Our focus is beyond Winslow, Arizona and the Eagles, but were it not for Glenn and the group the town’s name wouldn’t be permanently affixed to a particular tune. The song plays in our heads even without our conscious permission because it has to, even when you just think “Winslow, Arizona.”
Those notes bouncing in the back of our memories, we watch and listen for air traffic arriving and departing the Winslow-Lindbergh Regional Airport just beyond our right wing, as we search for a large divot in the ground, a crater formed many years ago when a meteor shot through the earth’s thick gaseous layers and slammed into Northern Arizona. Just past the crater’s north rim we spot the white water storage tank, our first turn point in the Thunderbird 150 Air Race. The intersection of two dirt roads just beyond the tank indicates turn two and matches up perfectly to the latitude and longitude we’ve programmed into our airplane’s GPS.
These first two turns were chosen to give air racers a unique view of the famous crater. Pirouetting, we sweep around the rim flying the short distance from turn one to turn two and then point our nose south toward turn three, another jewel, an airpark at the edge of the Mogollon Rim.
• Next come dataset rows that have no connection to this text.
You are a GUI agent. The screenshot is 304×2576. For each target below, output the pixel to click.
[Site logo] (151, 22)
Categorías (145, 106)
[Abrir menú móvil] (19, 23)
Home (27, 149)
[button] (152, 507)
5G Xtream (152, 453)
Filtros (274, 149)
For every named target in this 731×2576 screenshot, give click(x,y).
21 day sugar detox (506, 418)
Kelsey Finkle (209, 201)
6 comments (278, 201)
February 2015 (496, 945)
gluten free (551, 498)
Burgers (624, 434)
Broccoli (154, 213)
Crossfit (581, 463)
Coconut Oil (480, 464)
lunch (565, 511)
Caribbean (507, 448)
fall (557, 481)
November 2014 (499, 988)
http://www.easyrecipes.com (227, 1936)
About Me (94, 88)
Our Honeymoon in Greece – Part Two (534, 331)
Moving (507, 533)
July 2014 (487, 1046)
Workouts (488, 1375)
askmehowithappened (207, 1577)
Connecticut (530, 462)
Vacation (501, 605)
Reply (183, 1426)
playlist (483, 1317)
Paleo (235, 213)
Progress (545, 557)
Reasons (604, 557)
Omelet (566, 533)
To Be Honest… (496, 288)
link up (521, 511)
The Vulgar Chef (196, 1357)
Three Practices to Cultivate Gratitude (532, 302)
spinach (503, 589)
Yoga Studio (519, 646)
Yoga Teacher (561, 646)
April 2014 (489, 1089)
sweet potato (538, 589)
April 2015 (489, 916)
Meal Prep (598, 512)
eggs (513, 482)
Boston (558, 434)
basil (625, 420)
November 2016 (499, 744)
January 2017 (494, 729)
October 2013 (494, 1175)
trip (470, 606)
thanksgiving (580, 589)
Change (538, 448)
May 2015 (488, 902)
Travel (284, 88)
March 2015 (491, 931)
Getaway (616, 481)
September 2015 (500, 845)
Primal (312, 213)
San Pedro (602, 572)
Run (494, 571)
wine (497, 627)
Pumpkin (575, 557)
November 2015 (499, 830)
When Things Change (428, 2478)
Or, if you ever read a Zane Grey western novel, you’ll know it as the Tonto Rim. The two-hundred-plus mile-long upheaval of land mass separates the high country north and east of Phoenix from the higher Colorado Plateau. During monsoon season it is one of the most lightning-struck pieces of ground on the earth. Today, not a cloud in the sky and we can see for what seems like forever.
We had been needing a change in scenery and welcomed this trip to Arizona, chasing old and new friends around the Western Sky and Arizona’s high, high desert. Overflying the Navajo Indian Reservation and Petrified Forest National Monument we reached Holbrook in just eight hours of flight time the day before the air race, in time for a potluck dinner at Mogollon Airpark, at the residence of our overnight hosts, Curt and Ellen. When they heard there was to be an air race with out-of-town pilots they graciously offered a room in their beautifully designed hangar home for our stay.
During the evening in the hangar full of pilots and food we discovered that our hostess, Ellen, attended the same high school as I did, and was even in my class, although she moved our senior year and graduated elsewhere. We reminisced about people and places we both knew well, amazed that we’d never met before this flying event brought us all together.
Crossing the race finish line was not the end of our respite from the working world. We took the opportunity to spend time with friends in Phoenix and Tucson before winging our way back here. But with new friends in high rim places, we’ll look forward to a return trip to Zane Grey country in the not too distance future.